Here you can find information about training and evaluation of Diffused Heads. If you want to test our model on CREMA, please switch back to main.
Note: No checkpoints or datasets are provided. This code was roughly cleaned and can have bugs. Please raise an issue to open discussion on your problem. We apologize for the delay in publishing the code.
CREMA checkpoint can be downloaded here. No LRW checkpoint will be provided due to the license.
Our model works best on videos with the same alignment. To prepare videos, please use face processor. You can experiment with different offset values.
Precompute audio embeddings for your dataset.
We worked with the one from SDA. You can use part of the demo code from main where a scripted checkpoint is provided.
You are free to use any suitable audio encoder. Perhaps a better (and easier) choice is Whisper Large. Remember to change the dimension of audio embeddings in the config file, if needed.

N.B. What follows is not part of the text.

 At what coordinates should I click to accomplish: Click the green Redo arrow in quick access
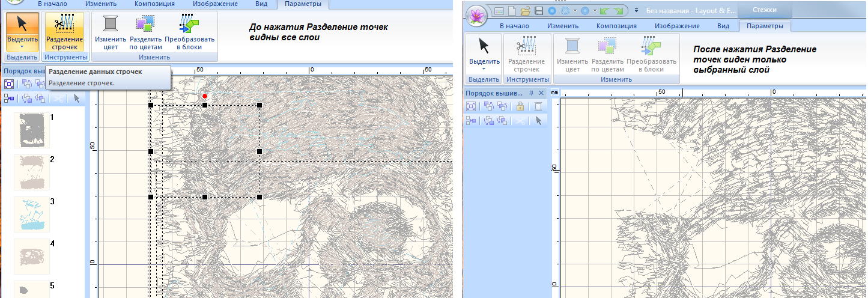point(619,11)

The provided dataset class works on predefined file_list.txt
containing relative paths to video clips. Examples can be found in datasets/
The data folder should contain subfolders audio/
and video/
with separate audio and video files.
To train the model, specify paths and parameters in ./configs/config.yaml
.
python train.py
To generate multiple test videos, specify paths and parameters in ./configs/config_gen_test.yaml
.
python generate.py
To generate a video from any image/video and audio, specify paths and parameters in ./configs/config_gen_custom.yaml
.
python custom_video.py
The test splits for CREMA and LRW we used can be found in datasets/
.
Metrics used:
- FVD: Laughing Matters repo
- FID: torchmetrics
- Blinks/s and Blink duration: https://github.com/DinoMan/blink-detector
- OFM and F-MSE:
./smoothness_eval.py
- AV offset and AV Confidence: https://github.com/joonson/syncnet_python
- WER: a pretrained lipreading model that we cannot share. You can use any available one.

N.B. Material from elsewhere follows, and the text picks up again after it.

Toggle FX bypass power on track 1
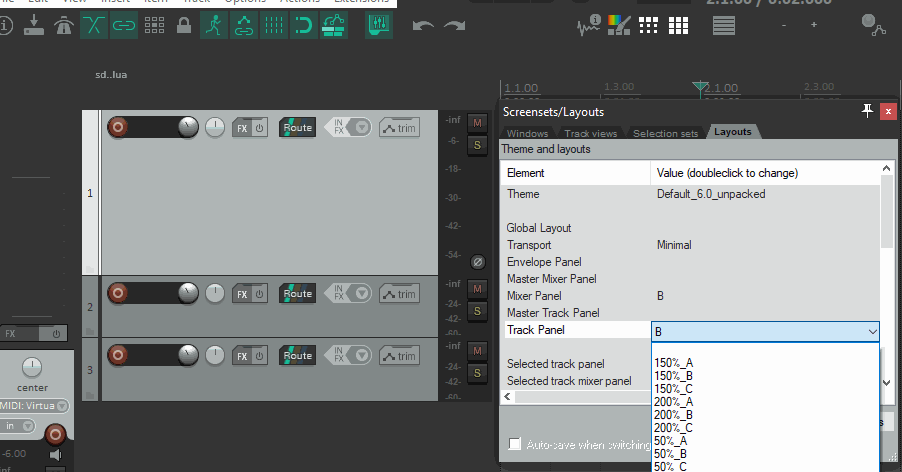Viewport: 902px width, 472px height. point(258,128)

Our code supports W&B login. We left the code in the main scripts commented.
@inproceedings{stypulkowski2024diffused,
title={Diffused heads: Diffusion models beat gans on talking-face generation},
author={Stypu{\l}kowski, Micha{\l} and Vougioukas, Konstantinos and He, Sen and Zi{\k{e}}ba, Maciej and Petridis, Stavros and Pantic, Maja},
booktitle={Proceedings of the IEEE/CVF Winter Conference on Applications of Computer Vision},
pages={5091--5100},
year={2024}
}
This work is licensed under a Creative Commons Attribution-NonCommercial-ShareAlike 4.0 International License.